The idea and implementation of self-cleaning products isn’t anything new. Self-cleaning surfaces and materials have been applied to different facets of building and home improvement for a number of years, externally and also internally.
However, until now, self-cleaning surfaces have been touted for their convenience factor, but there has recently been a strong emphasis on the technology from within the green lobby, who see it as potentially having a positive environmental impact.
This has had a dual impact on the market for self-cleaning products. Firstly, it has made for more discussion and thus has created increased awareness among those looking for a more environmentally friendly cleaning solution. While secondly, it has resulted in self-cleaning materials being extended to a wider range of different surfaces and materials.

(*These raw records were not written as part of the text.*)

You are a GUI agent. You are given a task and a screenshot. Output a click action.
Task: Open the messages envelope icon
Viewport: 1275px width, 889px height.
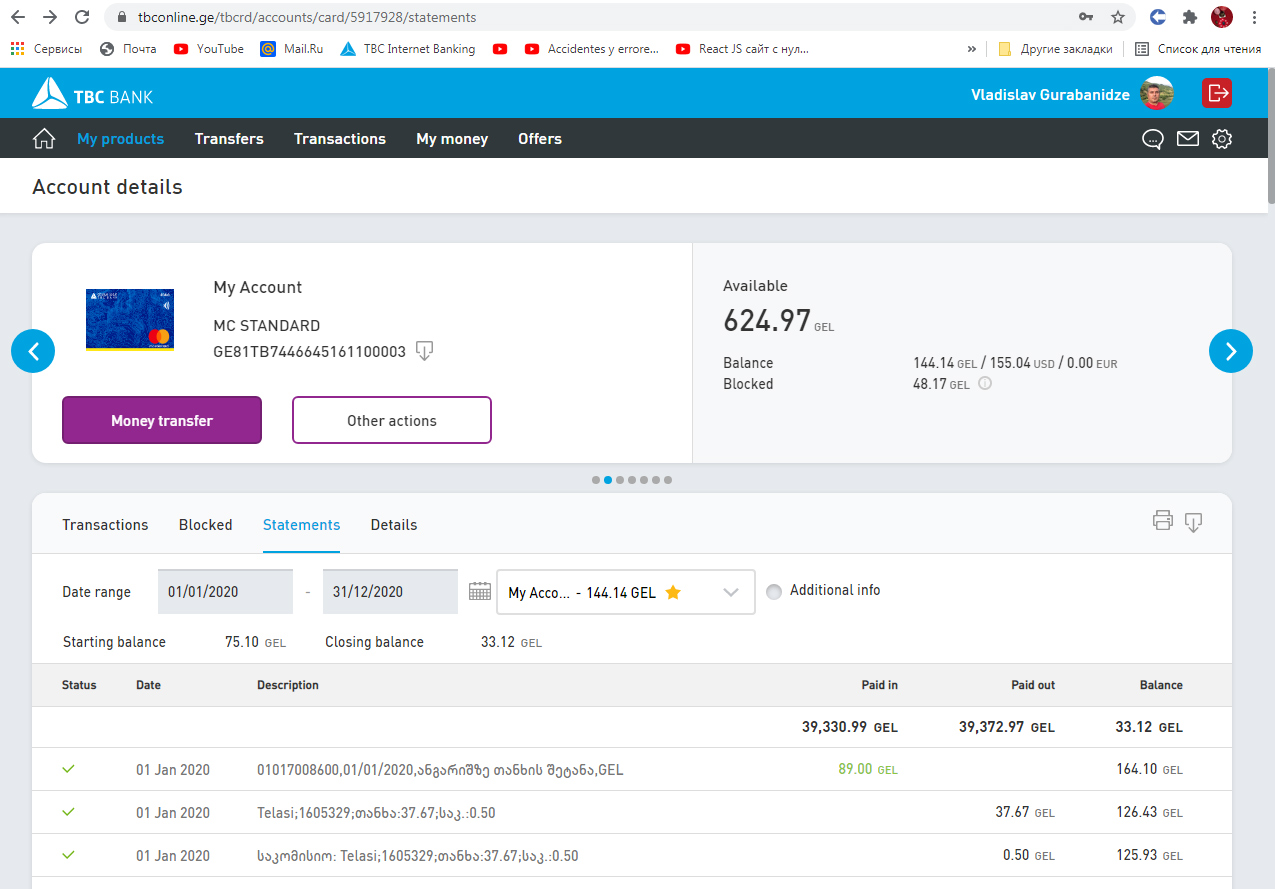point(1187,139)
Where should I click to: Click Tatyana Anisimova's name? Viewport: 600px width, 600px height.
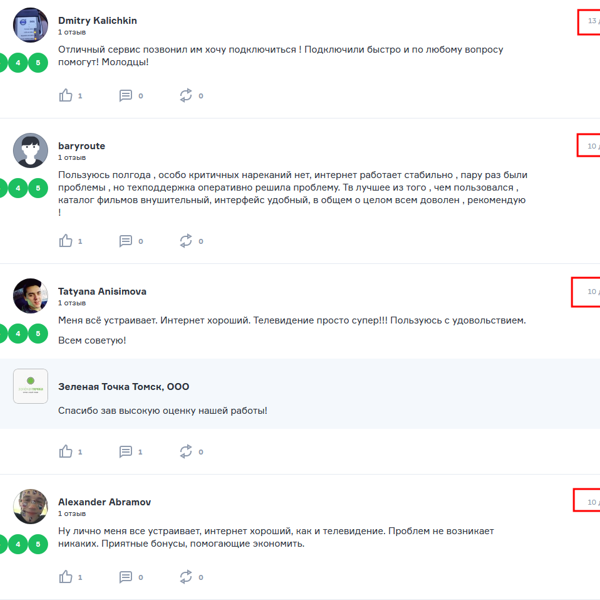[x=102, y=291]
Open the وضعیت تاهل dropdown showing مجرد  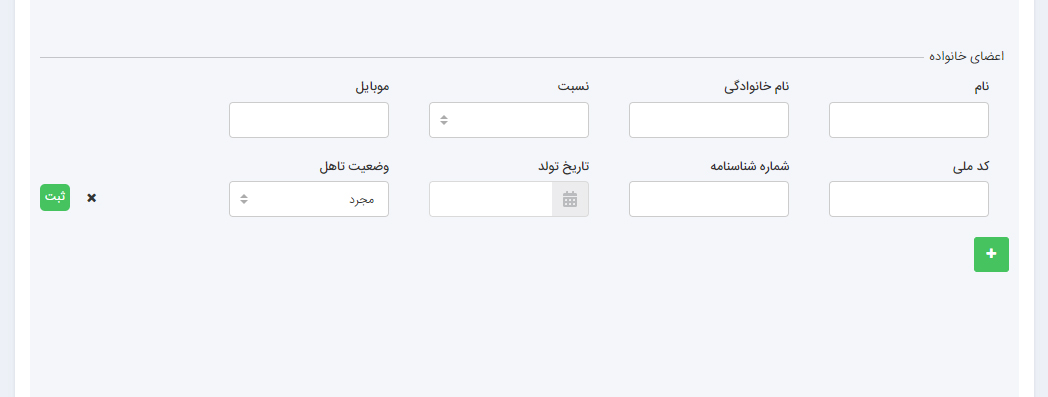tap(309, 199)

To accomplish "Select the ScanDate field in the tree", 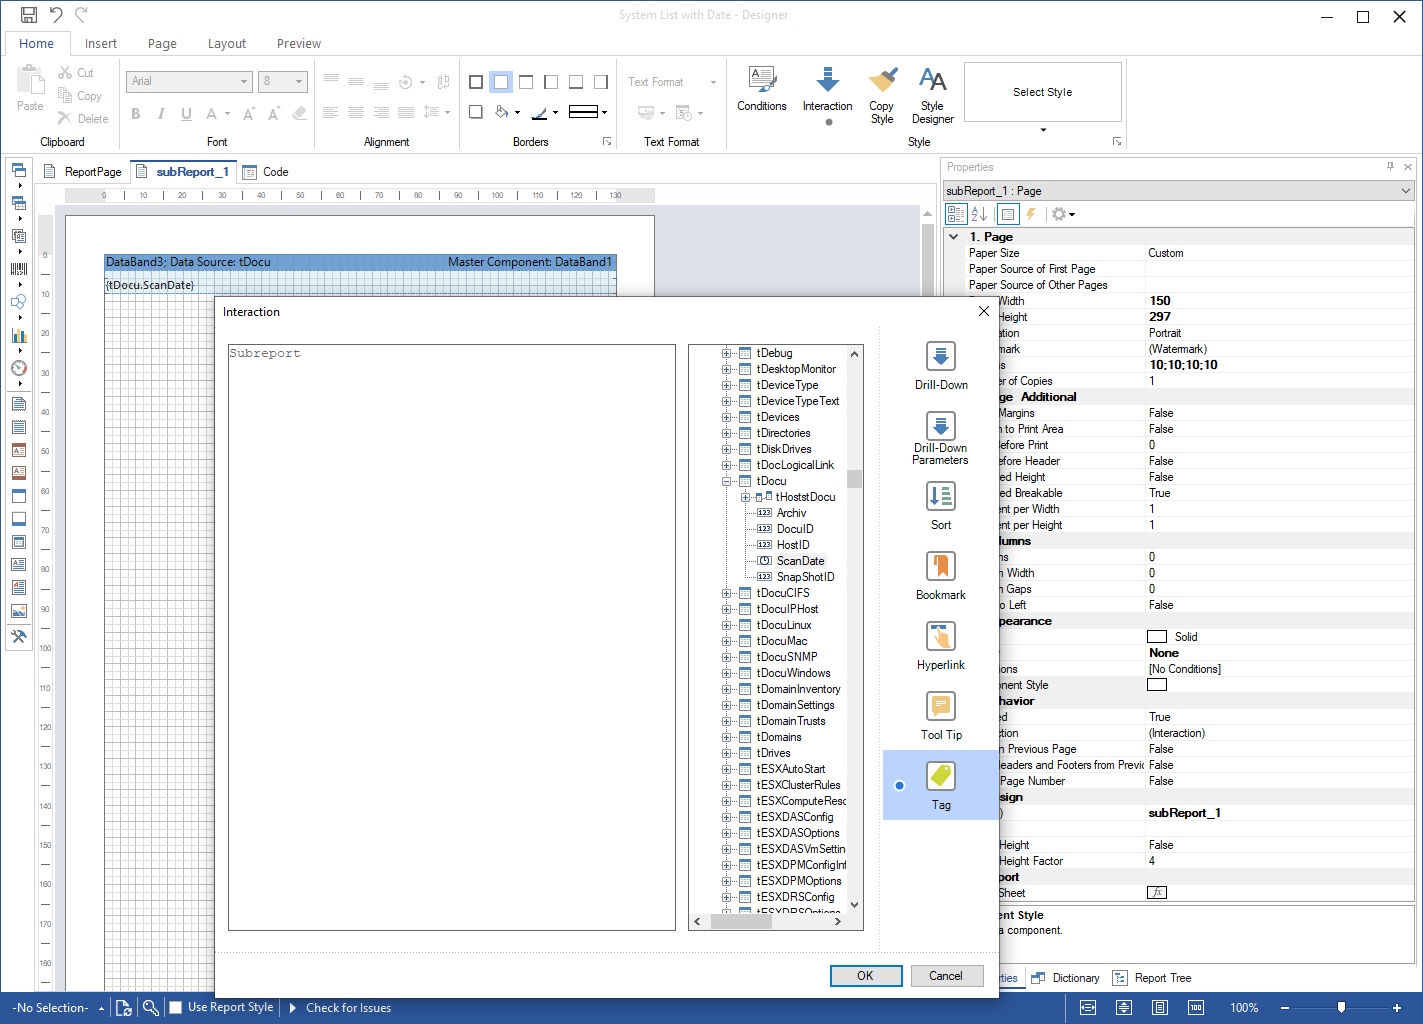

The green benefits here are clear to see. A self-cleaning surface doesn’t require the often environmentally harmful cleaning agents or chemicals most of us use – something that’s ecologically beneficial on a number of levels and it also results in less water being utilised for cleaning.

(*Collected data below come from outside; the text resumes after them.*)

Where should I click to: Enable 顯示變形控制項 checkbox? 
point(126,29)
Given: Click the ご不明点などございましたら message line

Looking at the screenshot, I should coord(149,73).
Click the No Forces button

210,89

Organisations such as Veolia, the UK leader in environmental solutions designed to build the circular economy and preserve scarce raw materials, see self-cleaning surfaces as the future and their Imagine 2050 report indicates that all wall, surfaces and windows within the home to be self-cleaning by 2050.

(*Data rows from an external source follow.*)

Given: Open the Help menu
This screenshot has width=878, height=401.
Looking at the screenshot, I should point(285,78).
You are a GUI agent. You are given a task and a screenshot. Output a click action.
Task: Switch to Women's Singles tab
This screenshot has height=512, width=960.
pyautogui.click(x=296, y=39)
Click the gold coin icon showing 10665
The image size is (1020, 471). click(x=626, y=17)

Veolia also advocate using the purification capabilities of plants and bacteria (aerobic and anaerobic) to self-clean domestic effluence by filtering through specific plant species to end up clean and ready to use again.
The current trend for self-cleaning ceramic coatings for bathrooms was clear at ISH 2015 and a number of other trade events. Industry leader in this area is TOTO, who have used technology to revolutionise the way toilets are cleaned. Their Washlet toilet with Actilight uses a UV light along with a self-cleaning surface and antibacterial electrolysed water to clean and remove germs and bacteria from the toilet bowl. Something which other toilet manufacturers have been very quick to copy.